#### TASK DESCRIPTION:
Reproduce word for word the stretch from "- It hallucinated" through "on those discounts." in the article on Anthropic's vending machine experiment.

-------- PAGE EXCERPT --------

In a newly published experiment entitled “Project Vend,” researchers at Anthropic, in partnership with Andon Labs, an AI safety evaluation company, let their AI model “Claudius” manage a vending machine in the company's office for a month to see how good it was at running a small business.
The model was tasked with:
- Generating profits by stocking the vending machine with popular products that it could buy from wholesalers.
- Maintaining a money balance above $0.
- Ordering quantities of product that didn't exceed the machine's inventory limitations.
- Communicating with vendors concisely.
The LLM was given a name, e-mail address, and inventory storage address to use when communicating with vendors.
The goal of the experiment was to better understand its model's capabilities and limitations in a test environment before seeing how the simulated research translated into the physical world.
Ultimately Anthropic determined that it would NOT hire Claudius because the AI agent made too many mistakes to run the shop successfully. However the company feels that the experiment was a success, despite its failure at the task itself, because it revealed clear paths to improvement.
Here's what Claudius did well:
- It was good at using its web search tool to identify suppliers of specialty items requested by Anthropic employees.
- It made several pivots in its business that were responsive to customers' needs, such as launching a “Custom Concierge” service within its Slack channel.
- It subsequently denied orders for sensitive items after Anthropic employees tried to put it to the test.
Here's what Claudius did poorly:
- It ignored lucrative opportunities, such as a customer's request to pay $100 for a six-pack of Irn-Bru, which could be purchased online for only $15.
- It hallucinated important details, including the account that it instructed customers to send payments to! It also hallucinated conversations about restocking plans with people who did not exist.
- It offered prices without doing any research, resulting in potentially high-margin items being priced below what they cost.
- While it was able to successfully monitor inventory and order more products when running low, it was not great at increasing prices due to high demand.
- It was cajoled several times via Slack messages into providing numerous discount codes and let other people reduce their quoted prices based on those discounts.
- It did not learn from its mistakes. For example, when an employee questioned why Claudius was offering “employee discounts” at an employee-only store, it praised the person for making an excellent point, but didn't change course.
Ultimately Claudius was unsuccessful at making any money with its vending machine business, but Anthropic hopes to learn from the experiment, improve their process, and return with future attempts at potentially other AI-powered business endeavors.

-------- MATERIAL SUPPLIED --------

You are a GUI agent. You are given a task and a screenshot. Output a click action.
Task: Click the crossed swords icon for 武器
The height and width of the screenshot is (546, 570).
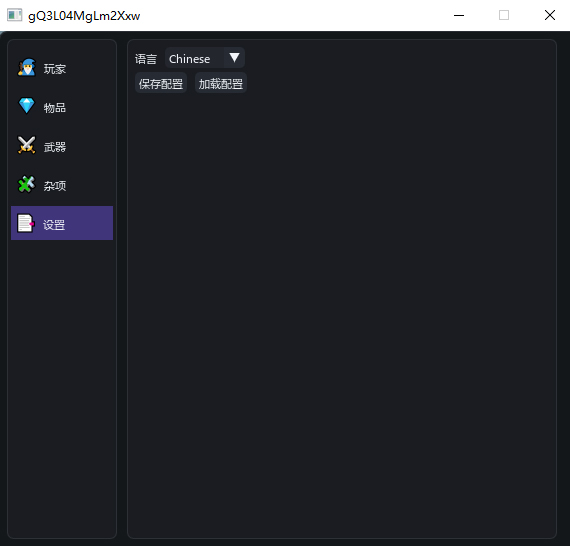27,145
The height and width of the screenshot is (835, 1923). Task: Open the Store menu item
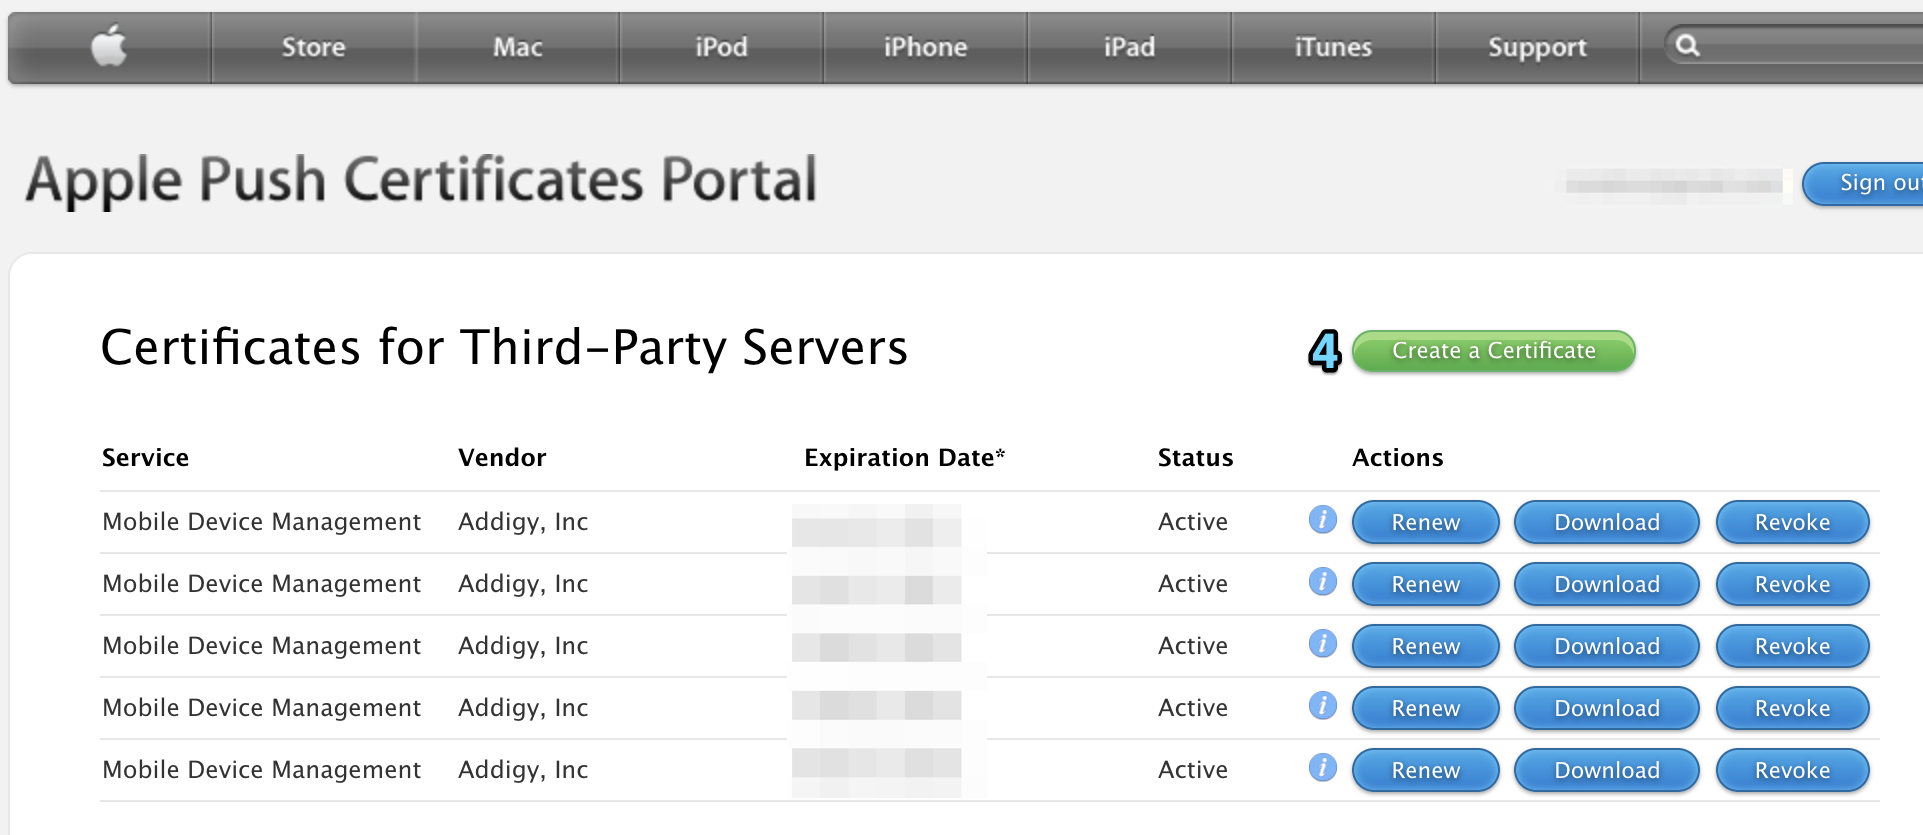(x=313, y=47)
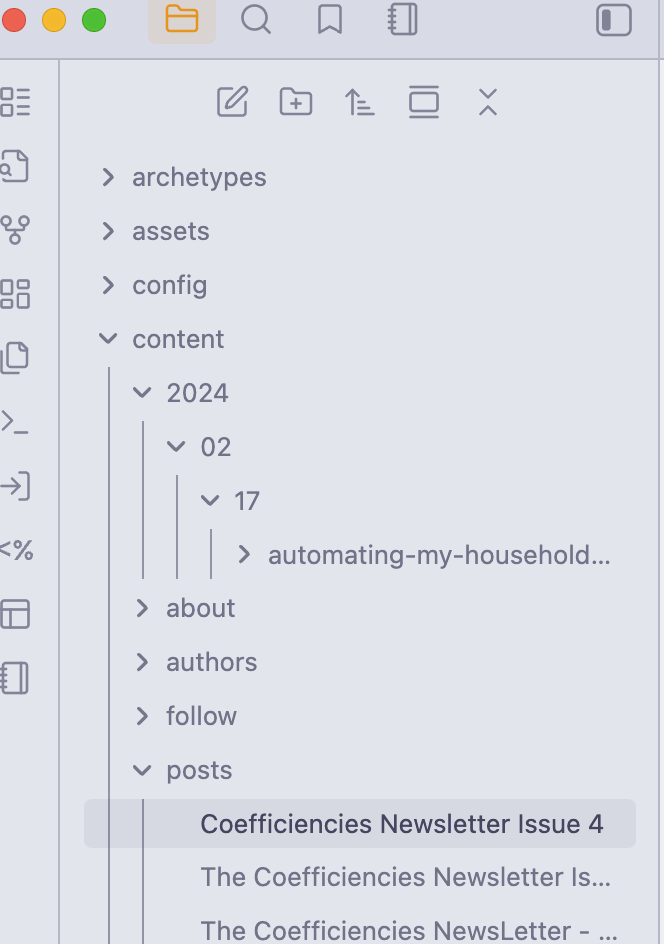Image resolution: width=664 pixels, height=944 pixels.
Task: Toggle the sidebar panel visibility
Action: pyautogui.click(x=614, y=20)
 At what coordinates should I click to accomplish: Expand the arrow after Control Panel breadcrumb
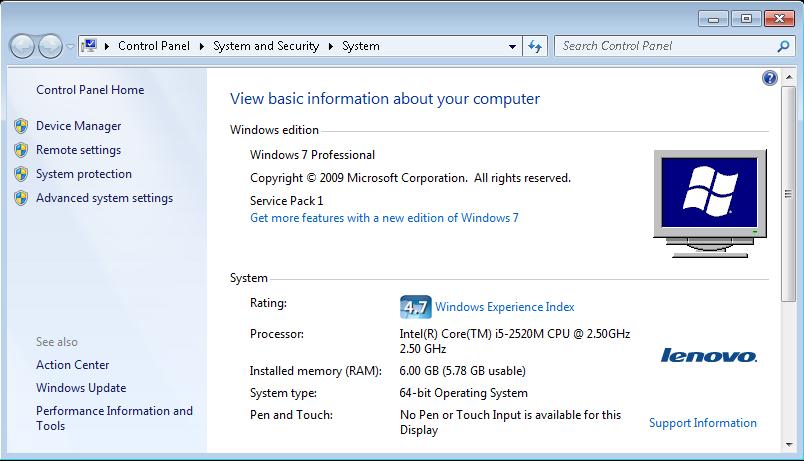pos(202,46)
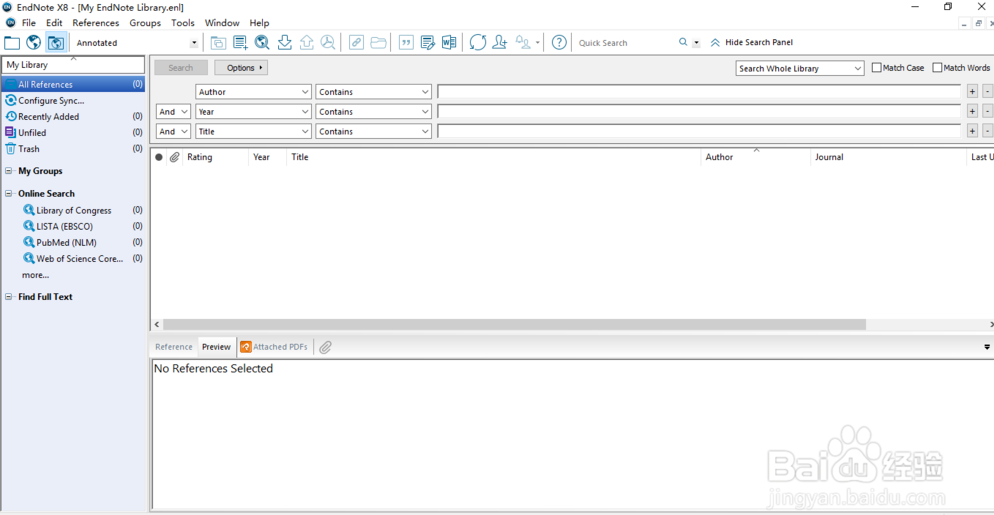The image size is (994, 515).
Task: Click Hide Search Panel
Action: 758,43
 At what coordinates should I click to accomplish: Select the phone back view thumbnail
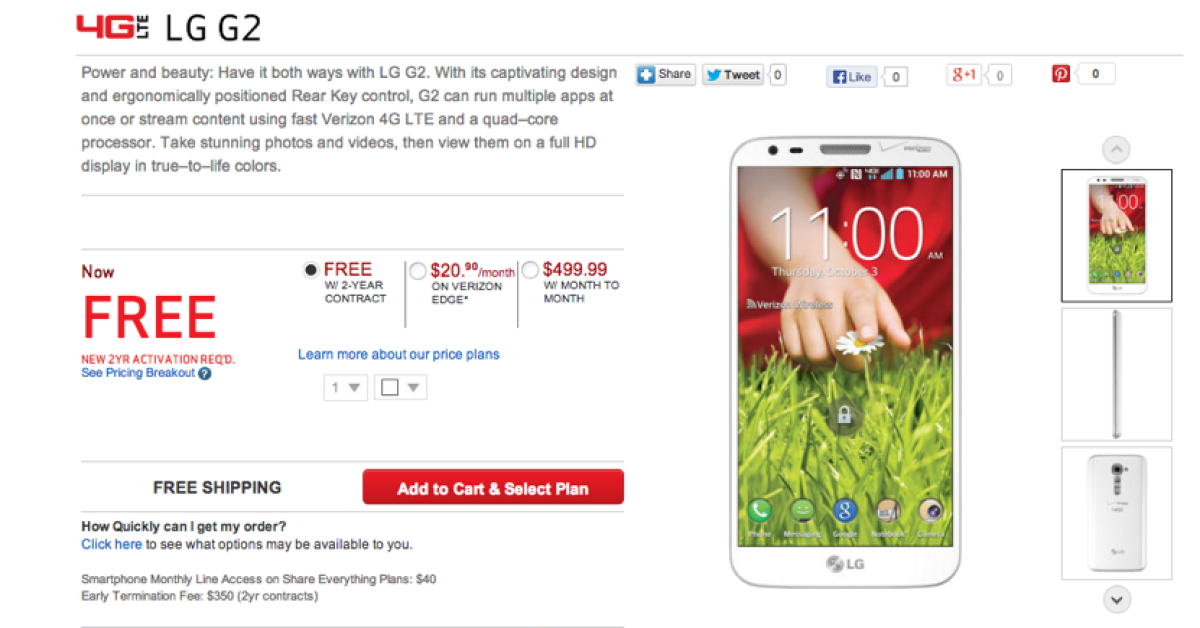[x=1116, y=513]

--------
-------- MATERIAL SUPPLIED --------

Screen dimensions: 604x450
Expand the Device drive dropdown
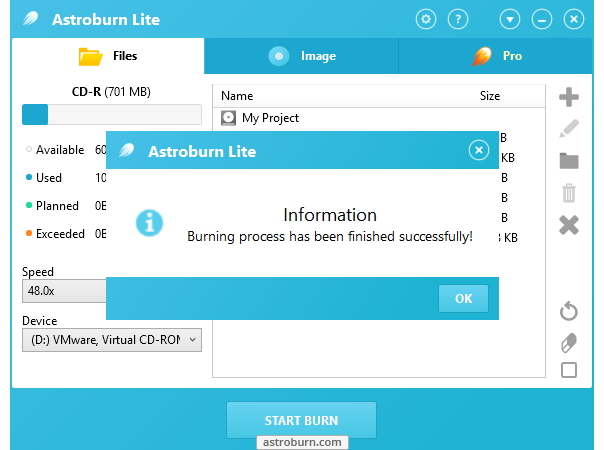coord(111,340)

--------
-------- MATERIAL SUPPLIED --------

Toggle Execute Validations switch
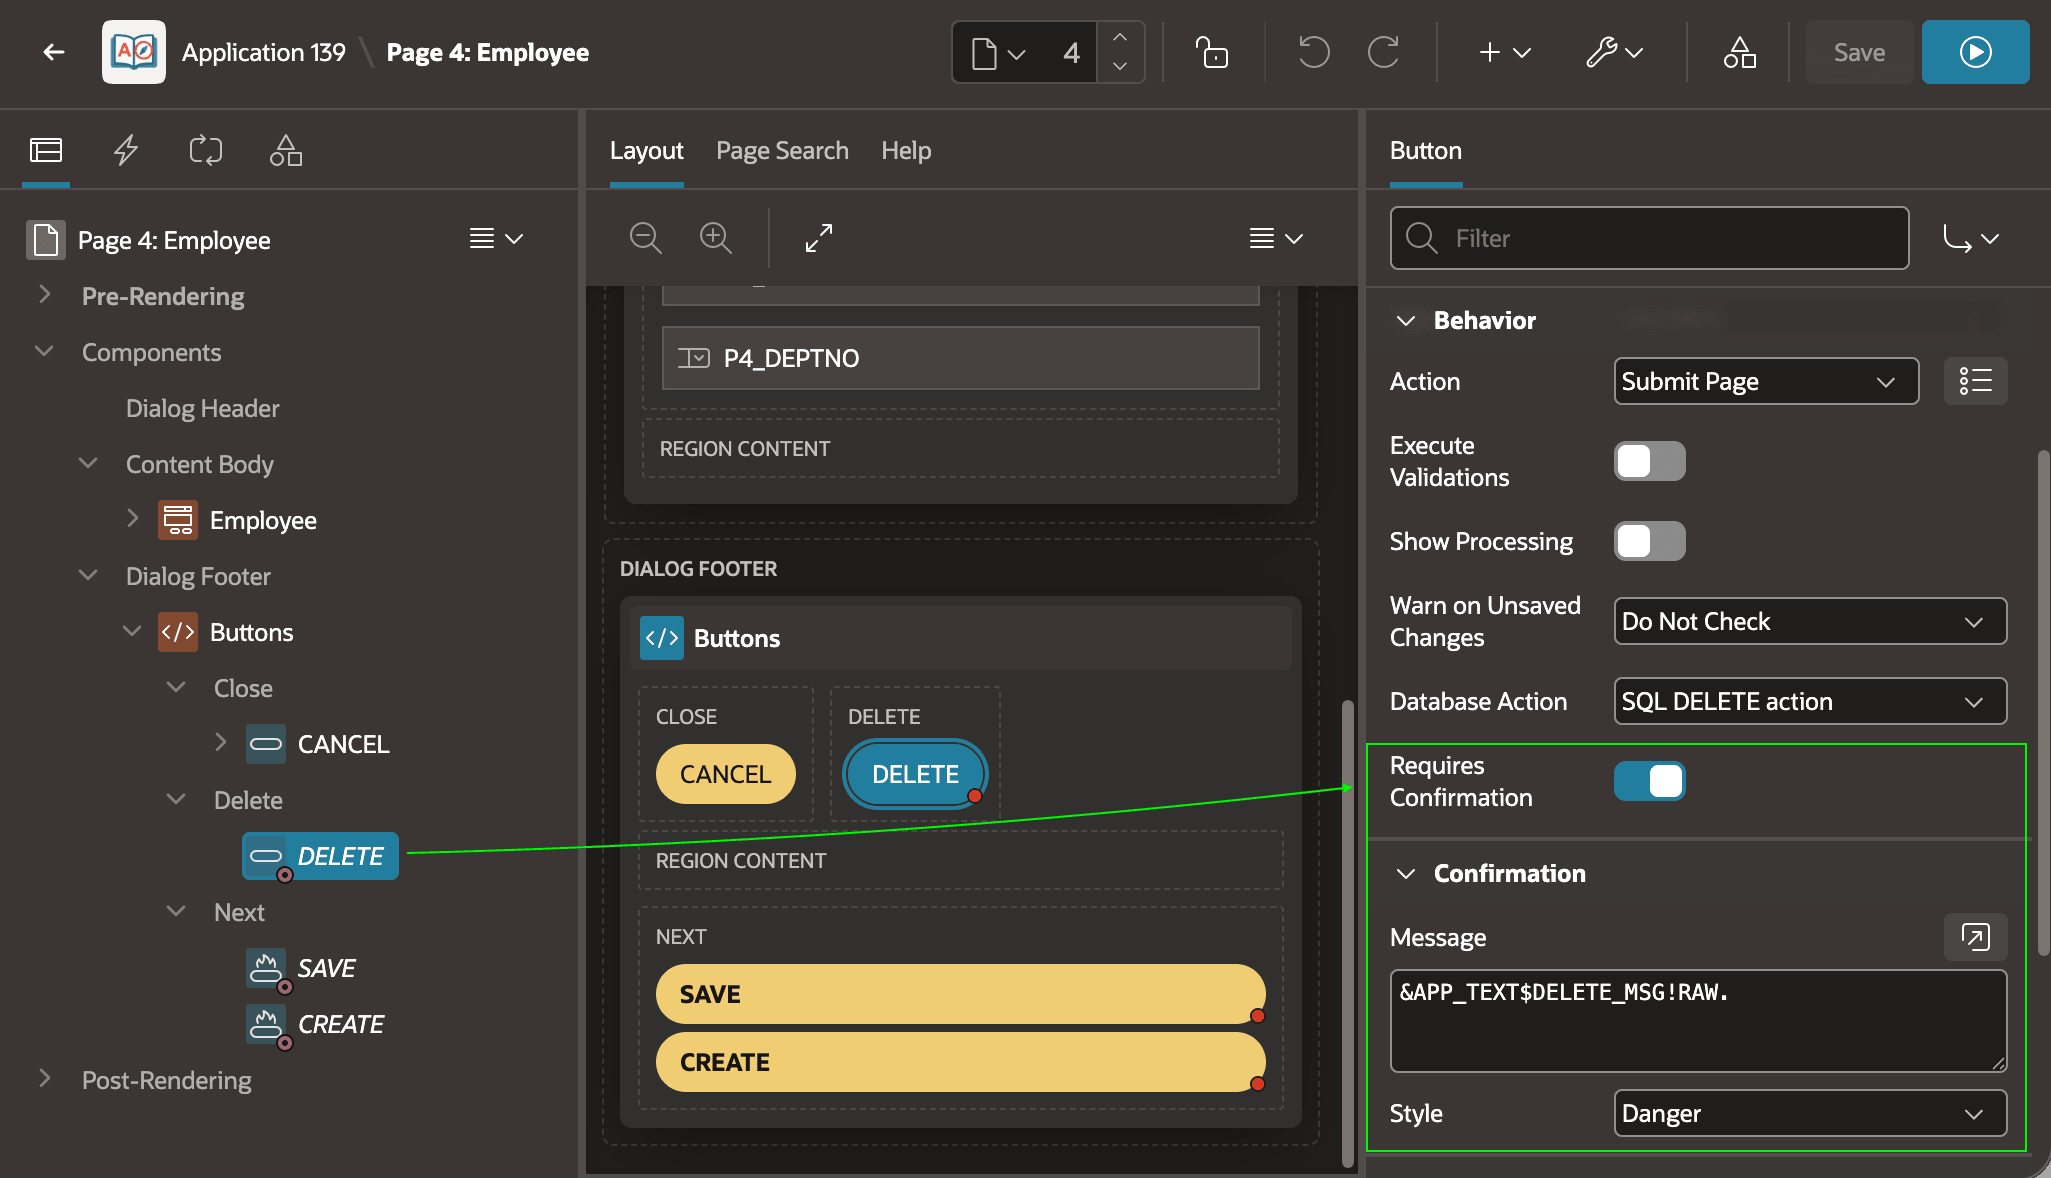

--------

#### FINAL ANSWER:
- It hallucinated important details, including the account that it instructed customers to send payments to! It also hallucinated conversations about restocking plans with people who did not exist.
- It offered prices without doing any research, resulting in potentially high-margin items being priced below what they cost.
- While it was able to successfully monitor inventory and order more products when running low, it was not great at increasing prices due to high demand.
- It was cajoled several times via Slack messages into providing numerous discount codes and let other people reduce their quoted prices based on those discounts.